In China mag das länger dauern. Das Land ist groß und ein beachtlicher Teil seiner Bevölkerung hat am neuen Wohlstand wenig Anteil. 120 bis 200 EUR erhält ein Arbeiter monatlich zu seiner Verfügung. Die Hoffnung westlicher Importeure ruht daher auf der chinesischen Mittelschicht. Ihr Verdienst reicht von umgerechnet 600 bis 1.300 EUR. Und diese Schicht wächst. Auf 250 bis 300 Mio. Menschen wird sie heute geschätzt. Etwa so viele Einwohner sind in den vergangenen Jahren auch vom Land in die Städte gewandert.

Die Kaufkraft der Mittelschicht allein macht das Land zum weltweit bedeutsamsten Markt. Ganz zu schweigen von der Tatsache, dass China das Land mit den meisten Milliardären außerhalb der USA ist. Westliche Produkte stehen hoch im Kurs. Der Trend zum Qualitätsprodukt steigt. Wer sich etwas leisten kann, will etwas Besonderes.
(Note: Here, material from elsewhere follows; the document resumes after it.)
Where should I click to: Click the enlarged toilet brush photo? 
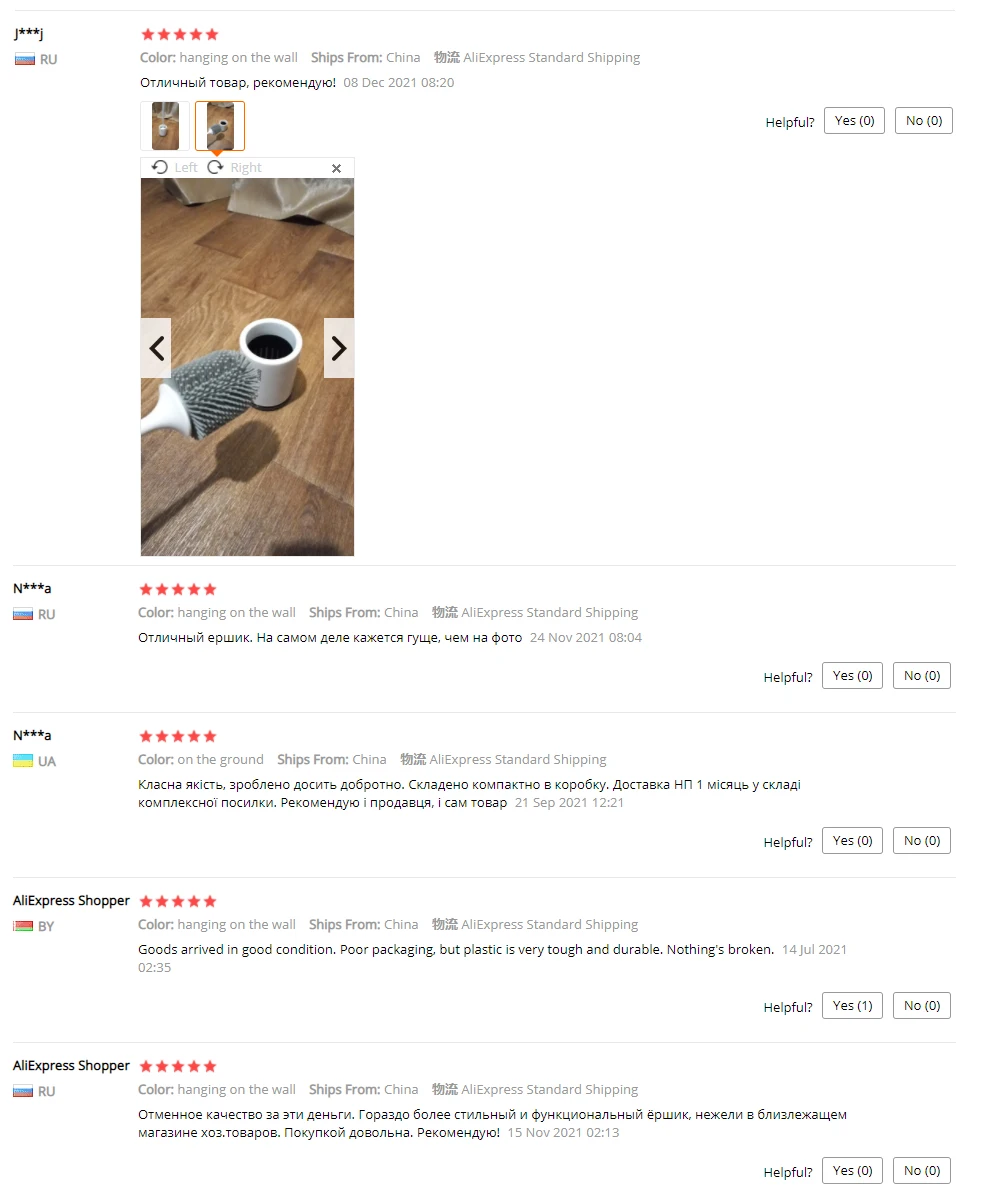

Hier liegt die Chance für westliche Produzenten. China hat einen Luxus-Markt. Das wirkt verwunderlich in einem sozialistischen System. Aber nicht Ideologie, sondern nationales Interesse ist oberstes Gebot des Regimes. Das gilt als Garant für Stabilität. Totalitäre Regierungen haben es einfach - ihre Entscheidungen werden zügig und kompromisslos umgesetzt. Das erlaubt China ein schnelles Reagieren auf weltweite Wirtschaftsentwicklungen.
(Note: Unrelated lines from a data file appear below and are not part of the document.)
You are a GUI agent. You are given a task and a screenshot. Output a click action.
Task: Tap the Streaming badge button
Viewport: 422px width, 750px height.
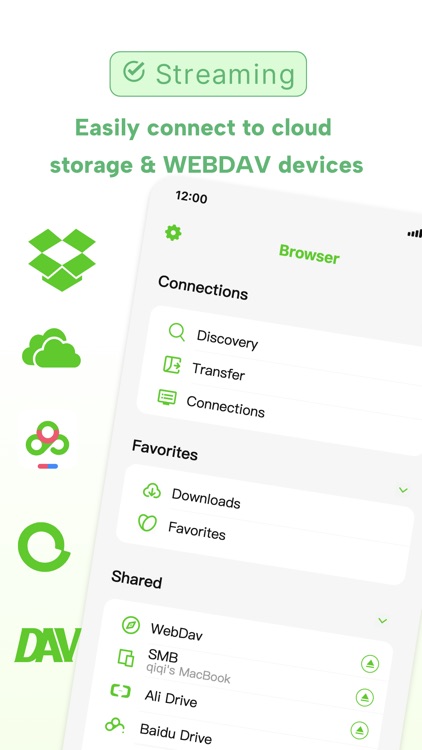click(x=208, y=74)
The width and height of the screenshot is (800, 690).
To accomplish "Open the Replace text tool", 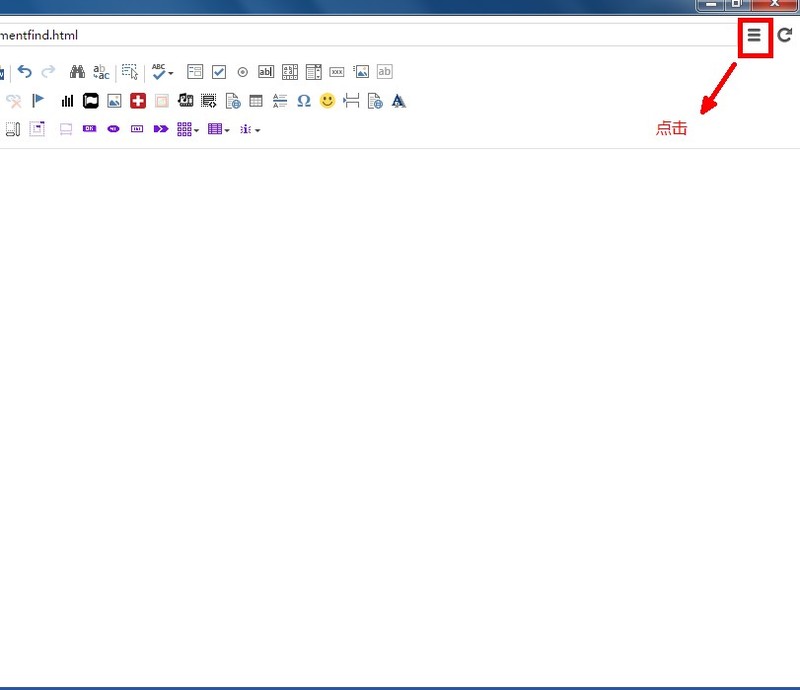I will point(101,72).
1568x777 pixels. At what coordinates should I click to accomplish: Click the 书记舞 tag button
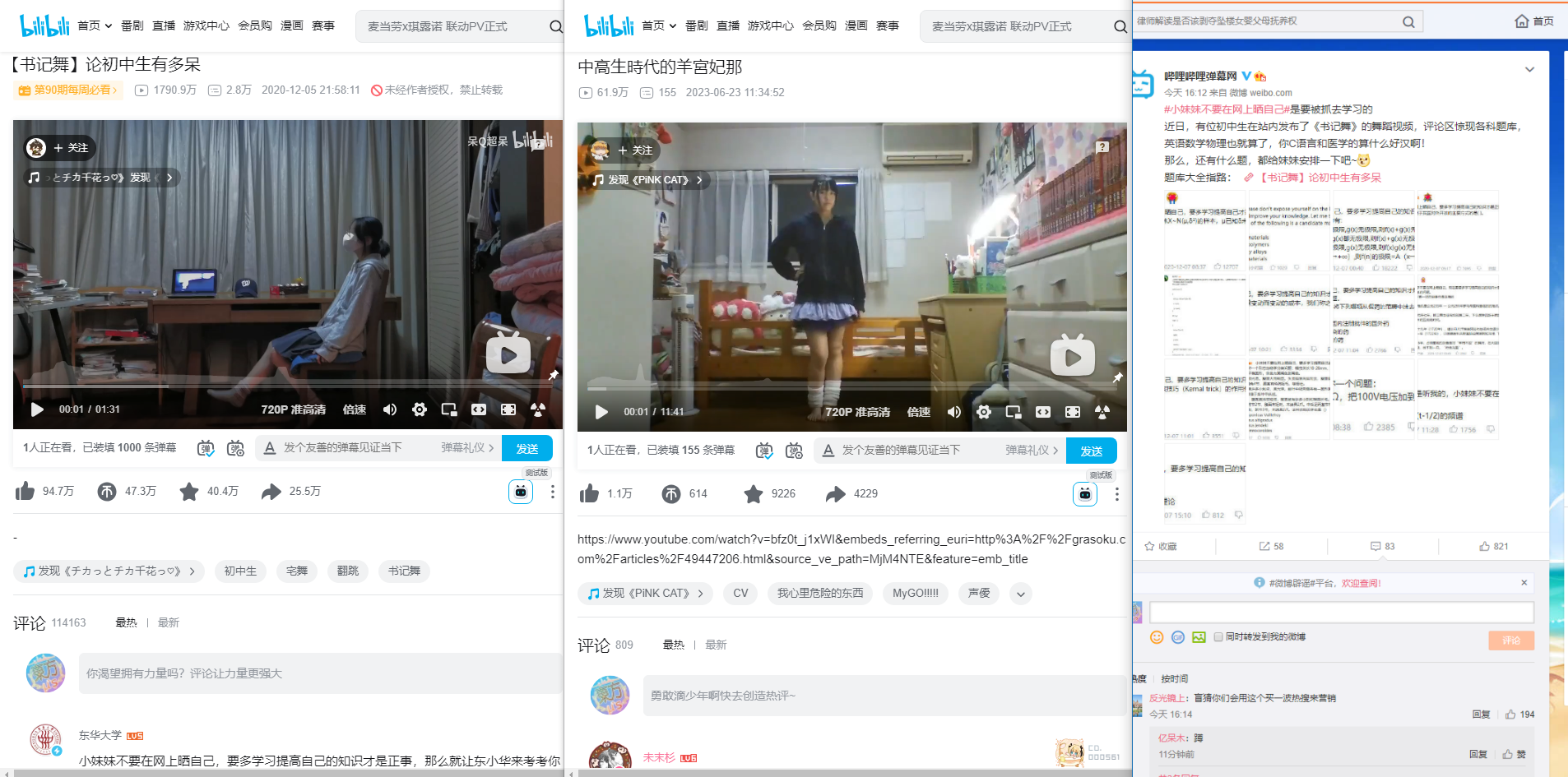[404, 571]
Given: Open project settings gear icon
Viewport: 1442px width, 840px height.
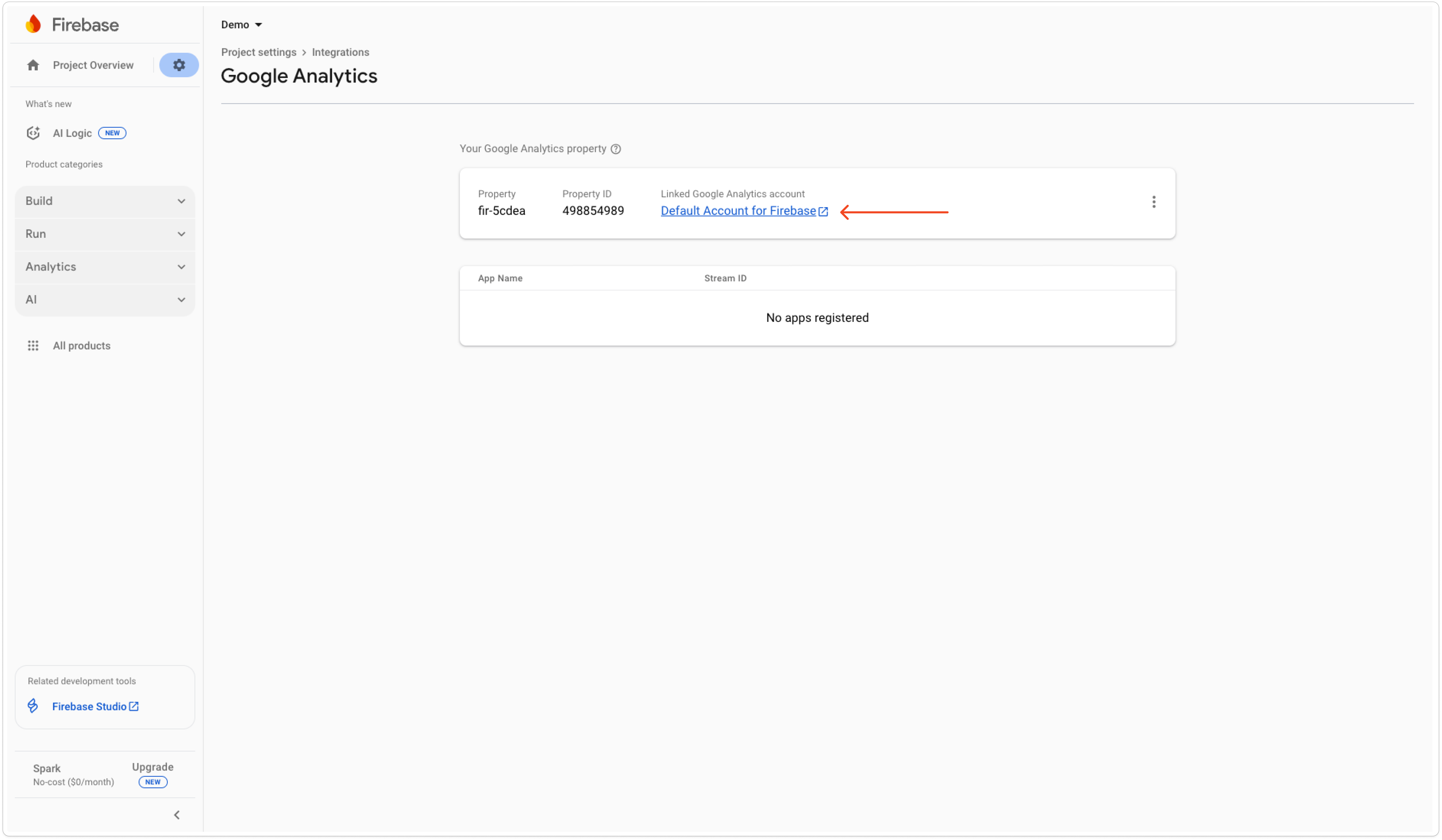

Gewiss, ein rigider Staatskapitalismus tut alles dafür, die Wettbewerbsfähigkeit nationaler Unternehmen zu fördern. Doch das allein macht China nicht zum Dominator auf dem Weltmarkt. Das Reich der Mitte steht vor massiven Problemen. Die zunehmende Automatisierung in der Industrie setzt ein riesiges Heer von Arbeitern frei. Wo sollen diese Menschen neue Arbeit finden? Wie kann man ihrer Verelendung entgegensteuern? Von sozialen Spannungen mit ethnischen Minderheiten in den Randgebieten gar nicht zu reden.

Auch die zunehmende Alterung der Gesellschaft ist eine Herausforderung. Ursache war die von oben verordnete 1-Kind-Politik. Mittlerweile hat man eingesehen: 2 Kinder sind besser für den Bestand der Gesellschaft. Denn im Süden lauert der Gigant Indien mit einer jungen, hungrigen und weit schneller wachsenden Bevölkerung.
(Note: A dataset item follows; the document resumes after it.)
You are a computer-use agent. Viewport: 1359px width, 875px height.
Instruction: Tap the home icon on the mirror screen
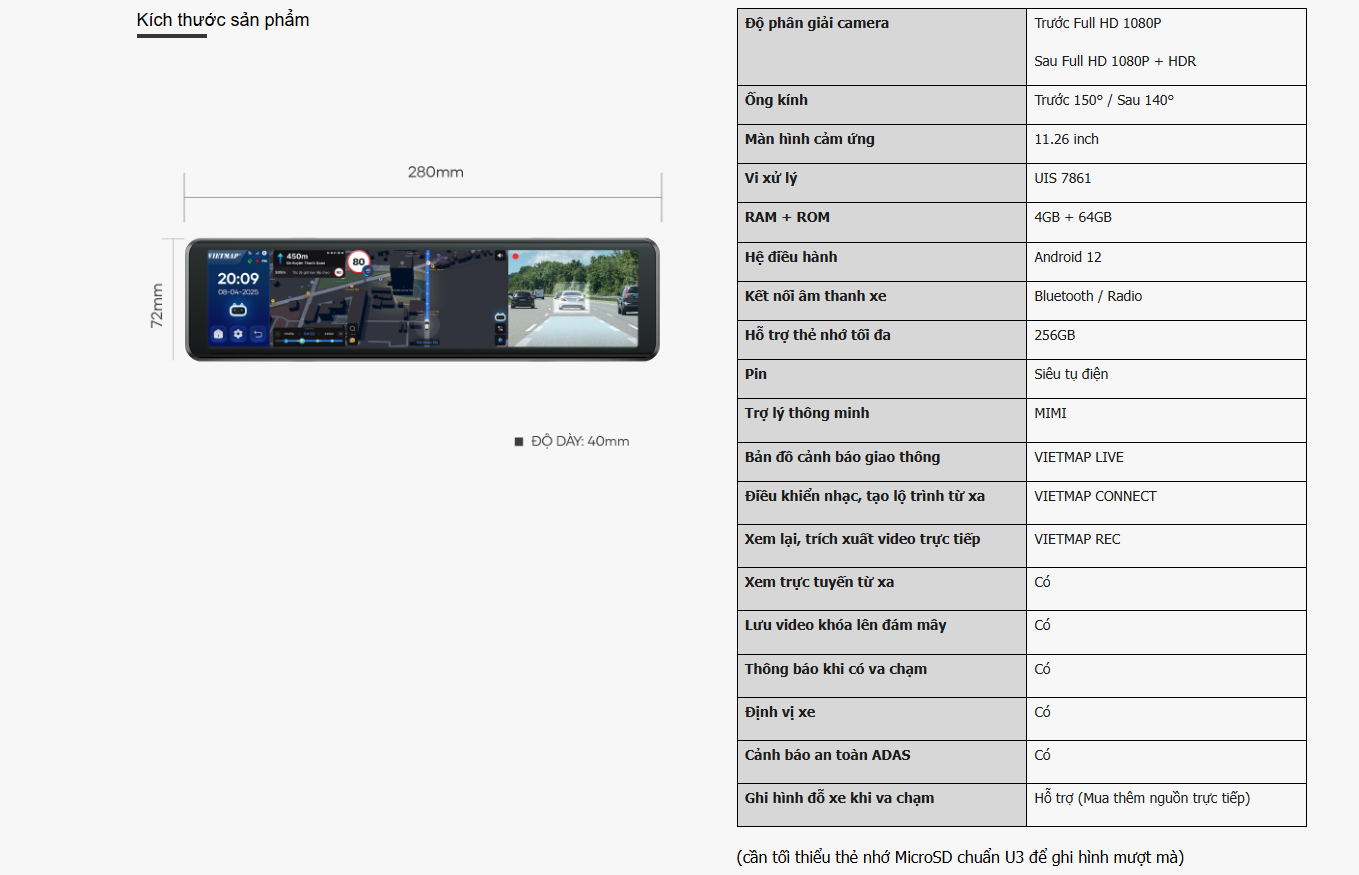218,334
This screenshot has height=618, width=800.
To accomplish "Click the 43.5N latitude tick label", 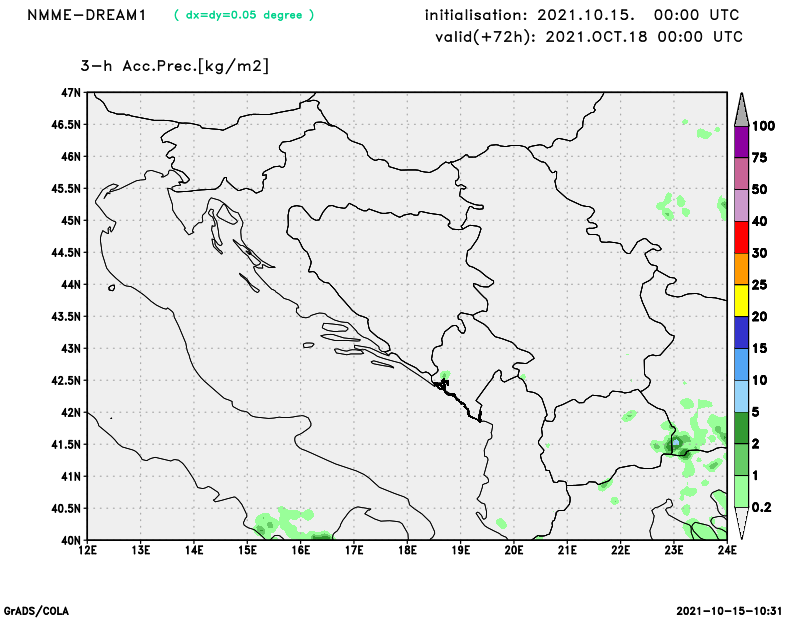I will point(64,316).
Schließlich ist und bleibt China arm an Rohstoffen. Wasserknappheit kommt hinzu. Gerade in den ersten Monaten dieses Jahres waren rund 200 Mio. Chinesen einer katastrophalen Trockenperiode ausgeliefert. Daneben steigen die Ansprüche der Bevölkerung durch die Verfügbarkeit internationaler Nachrichten und Produkte. China ist auf Importe angewiesen. Holz ist ein gutes Beispiel. Noch macht manuelle Arbeit ein Produkt aus chinesischer Herstellung billig, doch diese Vorteile beginnen sich aufzulösen. Wenn ein Tiefgaragen-Stellplatz in Schanghai schon 25.000 EUR kostet, kann man sich vorstellen, auf welches Niveau der chinesische Binnenmarkt zusteuert.

Den Preis senken heißt in China die Qualität verringern


In Geschäftsbeziehungen zwischen dem Westen und Asien kann es kulturell bedingte Missverständnisse geben. Hier ein markantes Beispiel, das viele Holzboden-Importeure aus ihren Kontakten zu chinesischen Herstellern kennen: Wenn ein westlicher Händler um den Preis einer Ware feilscht, meint er damit den Preis. Die Güte des Produktes soll natürlich auf gleichem Niveau bleiben. Das sieht ein Chinese anders. Gewährt er einen geringeren Preis, ist für ihn selbstverständlich, dass das entsprechende Produkt auch in der Qualität nachlässt. Schließlich muss er irgendetwas einsparen. So kann es leicht zu bösen Überraschungen kommen, wenn eine scheinbar gut und günstig nachverhandelte Charge am Bestimmungsort ausgepackt wird. Deshalb der Rat: Immer klarstellen, welcher Qualitätsstandard beim ausgemachten Preis gemeint ist.